═════ Text ═════

Optimized Acoustic Property Based on Simplified Equivalent-Fluid Model

Institute

Lehrstuhl für Akustik mobiler Systeme (TUM-ED)

Type

Bachelor's Thesis / Semester Thesis /

Content

experimental /  

Description

Background

Porous materials are widely used for sound absorption and noise control in engineering applications.
Their acoustic behavior is often described using equivalent-fluid models , which treat the solid frame as motionless and model sound propagation through the air contained within the pore space. Such models provide a good balance between physical accuracy and computational efficiency and are therefore commonly used in both research and engineering design. Equivalent-fluid models rely on a set of non-acoustical material parameters, such as porosity, airflow resistivity, tortuosity, and characteristic lengths. However, most of these parameters are difficult to measure directly and are typically identified indirectly from acoustic measurements. This indirect identification introduces uncertainty and limits the applicability of the models for material optimization. Recent research has demonstrated that the complexity of equivalent-fluid models can be significantly reduced using experiment-driven simplification strategies. In particular, it has been shown that key acoustic properties of porous materials can be described primarily as functions of open porosity. This reduction enables robust acoustic optimization while retaining the essential physical behavior of porous sound absorbers.

═════

• _Task 1_: Copy the records below word for word, leaving out the pictures.

═════ Input records ═════

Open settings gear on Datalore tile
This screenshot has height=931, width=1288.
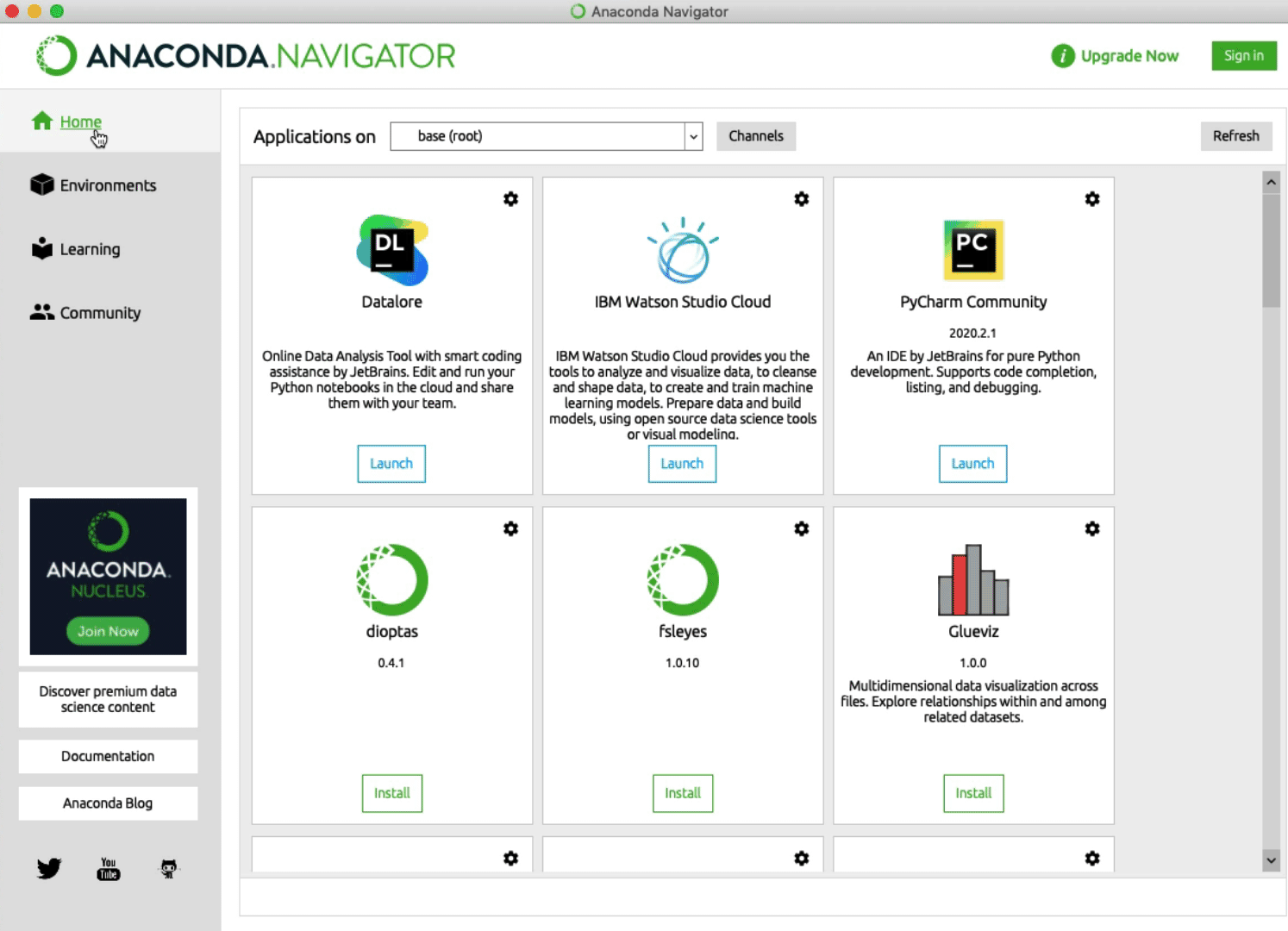coord(510,199)
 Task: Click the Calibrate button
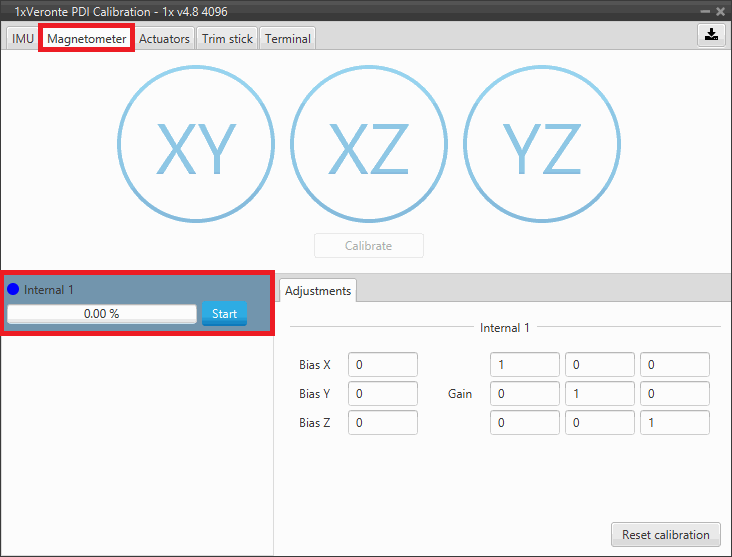pyautogui.click(x=369, y=246)
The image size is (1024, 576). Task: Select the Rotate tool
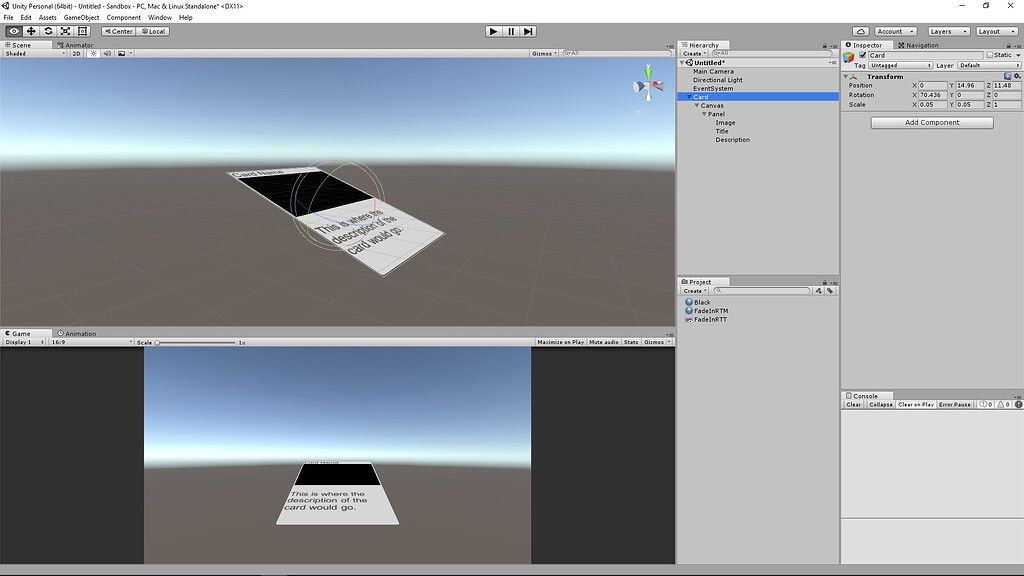(x=47, y=31)
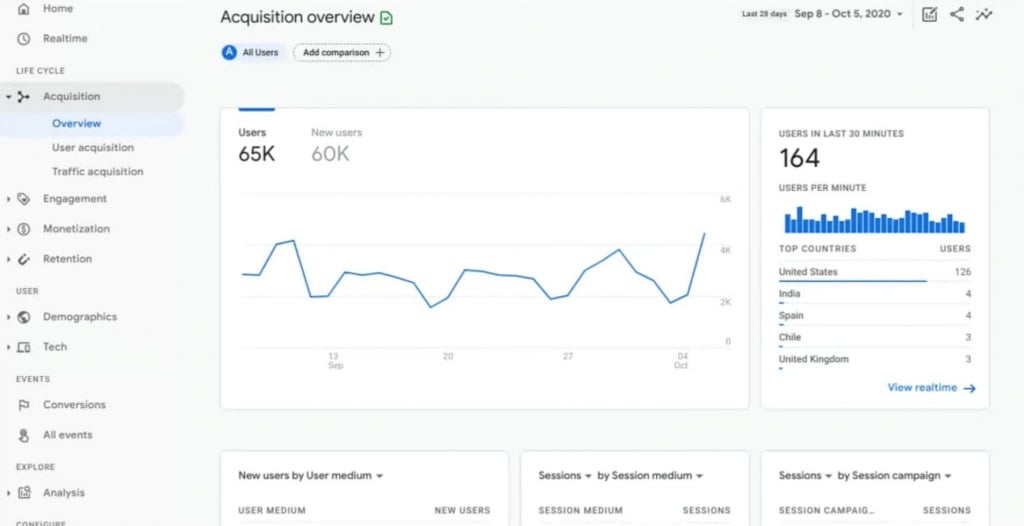Click the Conversions flag icon

[24, 405]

═════

• _Task 2_: Resume the thesis description on equivalent-fluid models of porous materials from the point where it stops.

• _Answer 1_:
Open settings gear on Datalore tile
This screenshot has height=931, width=1288.
coord(510,199)
 Task: Click the Calibrate button
pyautogui.click(x=369, y=246)
The image size is (1024, 576). Task: Select the Rotate tool
(x=47, y=31)
Click the Conversions flag icon

[24, 405]

• _Answer 2_:
Objectives

The objective of this thesis is to apply and validate a simplified equivalent-fluid modeling  framework for porous materials and to use it for acoustic optimization based on experimental data.

• Apply an equivalent fluid model to describe sound propagation in porous materials.
• Quantify uncertainty in indirectly identified material parameters using Bayesian inference.
• Optimize acoustic performance, such as sound absorption, under practical constraints.

Requirements

Your Tasks

• Study the fundamentals of sound propagation in porous materials using equivalent-fluid theory.
• Perform impedance tube measurements on porous samples using the two-microphone method.
• Implement Bayesian inference to estimate non-acoustical parameters from measurement data.
• Apply regression techniques to link inferred parameters to open porosity.
• Develop an optimization strategy to tune material parameters for improved sound absorption.

Requirements

• Interest in acoustics and porous materials.
• Basic proficiency in MATLAB or Python for data analysis.
• Willingness to conduct laboratory measurements with an impedance tube.
• Ability to work independently on an experimentally and numerically oriented topic.

Possible start

sofort

Contact

Bettina Chocholaty, M.Sc.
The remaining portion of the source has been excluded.